The poorest countries will see the greatest changes in projected declines in poverty rates, with over 5 percent of their population remaining below the poverty line. Overall 38 million fewer people will leave extreme poverty compared to earlier projections. Farm households are at particular risk in middle-income countries, with over 1.5pc more of the farming population potentially not escaping extreme poverty in these countries.

“The economic slowdown doesn’t mean that the poverty rate won’t decline substantially between now and 2030,” said David Laborde, senior research fellow at IFPRI. “But the economic downturn is hindering the effort to fight extreme poverty. And if we are serious about completely eliminating absolute poverty, we’ve got to identify the right policies and investments to raise the incomes of poor people and reduce their vulnerability to shocks, especially in rural areas.”

Robust economic growth in developing countries — which has far outpaced that of most high-income countries — contributed mightily to achieving the UN Millennium Development Goals of cutting extreme poverty by half five years ahead of its 2015 deadline.

Rural areas, where most of the world’s 900 million poor people live, will be hit hardest, with poverty both higher than in urban areas and more adversely affected by the slowdown, the study finds.
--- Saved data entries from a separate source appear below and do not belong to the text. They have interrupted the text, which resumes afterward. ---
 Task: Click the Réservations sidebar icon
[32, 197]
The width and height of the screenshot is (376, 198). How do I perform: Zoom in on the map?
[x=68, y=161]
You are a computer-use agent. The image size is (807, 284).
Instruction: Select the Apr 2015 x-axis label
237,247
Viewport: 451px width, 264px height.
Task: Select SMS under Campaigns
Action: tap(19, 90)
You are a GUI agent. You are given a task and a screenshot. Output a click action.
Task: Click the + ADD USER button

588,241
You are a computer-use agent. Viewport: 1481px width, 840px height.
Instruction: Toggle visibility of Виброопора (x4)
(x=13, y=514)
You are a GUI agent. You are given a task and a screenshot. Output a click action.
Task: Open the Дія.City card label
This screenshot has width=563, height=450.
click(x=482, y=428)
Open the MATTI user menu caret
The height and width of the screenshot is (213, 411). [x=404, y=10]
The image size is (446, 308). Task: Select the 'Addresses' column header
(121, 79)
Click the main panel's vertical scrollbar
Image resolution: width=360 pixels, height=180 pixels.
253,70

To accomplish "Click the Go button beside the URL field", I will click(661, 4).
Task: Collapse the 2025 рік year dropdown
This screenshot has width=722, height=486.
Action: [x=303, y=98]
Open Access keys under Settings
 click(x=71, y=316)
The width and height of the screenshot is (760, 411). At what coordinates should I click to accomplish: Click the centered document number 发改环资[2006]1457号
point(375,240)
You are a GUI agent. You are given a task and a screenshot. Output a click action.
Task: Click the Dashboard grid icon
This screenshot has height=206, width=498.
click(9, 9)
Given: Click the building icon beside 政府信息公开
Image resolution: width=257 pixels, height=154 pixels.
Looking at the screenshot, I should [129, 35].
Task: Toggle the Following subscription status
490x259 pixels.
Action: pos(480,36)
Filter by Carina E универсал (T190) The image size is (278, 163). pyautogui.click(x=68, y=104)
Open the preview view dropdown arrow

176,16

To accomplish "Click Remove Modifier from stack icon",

The projections offer a gloomy look at the world’s struggle to eliminate poverty, its prospects complicated by an unstable global economic environment, including events such as Brexit, large-scale migrations due to wars or climate shocks, and other problems that threaten growth.

Almost all of the countries with large numbers remaining in extreme poverty in 2030 will be in sub-Saharan Africa or South Asia, the study shows. Worldwide, more than 130 out of 189 countries will experience reduced income growth, the projections show, with the average global GDP growth rate falling from 4.1pc to 3.1pc between 2011 and 2030.

That one percentage point per year difference will effectively trap tens of millions of people in extreme poverty, unless additional steps are taken to address their predicament, it says.